╔══

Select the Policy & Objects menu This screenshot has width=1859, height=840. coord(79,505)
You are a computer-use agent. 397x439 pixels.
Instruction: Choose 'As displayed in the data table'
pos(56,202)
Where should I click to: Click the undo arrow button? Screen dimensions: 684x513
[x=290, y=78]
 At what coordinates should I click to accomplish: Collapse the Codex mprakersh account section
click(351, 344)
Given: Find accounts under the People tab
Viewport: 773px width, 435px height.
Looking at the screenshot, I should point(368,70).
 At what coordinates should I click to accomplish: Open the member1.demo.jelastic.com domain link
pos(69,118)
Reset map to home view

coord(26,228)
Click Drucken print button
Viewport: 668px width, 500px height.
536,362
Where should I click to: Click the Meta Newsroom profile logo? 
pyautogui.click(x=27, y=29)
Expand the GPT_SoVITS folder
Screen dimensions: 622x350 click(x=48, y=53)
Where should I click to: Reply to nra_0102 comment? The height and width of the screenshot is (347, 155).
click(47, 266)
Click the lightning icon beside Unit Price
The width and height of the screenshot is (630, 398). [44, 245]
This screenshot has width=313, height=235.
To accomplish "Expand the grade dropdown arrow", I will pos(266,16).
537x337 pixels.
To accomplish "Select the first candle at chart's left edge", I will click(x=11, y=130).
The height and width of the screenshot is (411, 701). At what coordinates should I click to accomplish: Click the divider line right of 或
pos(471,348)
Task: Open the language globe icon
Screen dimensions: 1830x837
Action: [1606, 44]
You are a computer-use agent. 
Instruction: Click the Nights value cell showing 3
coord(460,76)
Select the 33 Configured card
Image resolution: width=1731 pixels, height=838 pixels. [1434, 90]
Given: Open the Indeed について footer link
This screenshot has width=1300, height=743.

╚══

◆ **What is expected**
The full listing above needs to be retyped exactly.

◆ **Answer area**
Select the Policy & Objects menu This screenshot has width=1859, height=840. coord(79,505)
You are a computer-use agent. 397x439 pixels.
Instruction: Choose 'As displayed in the data table'
pos(56,202)
Where should I click to: Click the undo arrow button? Screen dimensions: 684x513
[x=290, y=78]
 At what coordinates should I click to accomplish: Collapse the Codex mprakersh account section
click(351, 344)
Given: Find accounts under the People tab
Viewport: 773px width, 435px height.
Looking at the screenshot, I should point(368,70).
 At what coordinates should I click to accomplish: Open the member1.demo.jelastic.com domain link
pos(69,118)
Reset map to home view

coord(26,228)
Click Drucken print button
Viewport: 668px width, 500px height.
536,362
Where should I click to: Click the Meta Newsroom profile logo? 
pyautogui.click(x=27, y=29)
Expand the GPT_SoVITS folder
Screen dimensions: 622x350 click(x=48, y=53)
Where should I click to: Reply to nra_0102 comment? The height and width of the screenshot is (347, 155).
click(47, 266)
Click the lightning icon beside Unit Price
The width and height of the screenshot is (630, 398). [44, 245]
This screenshot has width=313, height=235.
To accomplish "Expand the grade dropdown arrow", I will pos(266,16).
537x337 pixels.
To accomplish "Select the first candle at chart's left edge", I will click(x=11, y=130).
The height and width of the screenshot is (411, 701). At what coordinates should I click to accomplish: Click the divider line right of 或
pos(471,348)
Task: Open the language globe icon
Screen dimensions: 1830x837
Action: [1606, 44]
You are a computer-use agent. 
Instruction: Click the Nights value cell showing 3
coord(460,76)
Select the 33 Configured card
Image resolution: width=1731 pixels, height=838 pixels. [1434, 90]
Given: Open the Indeed について footer link
This screenshot has width=1300, height=743.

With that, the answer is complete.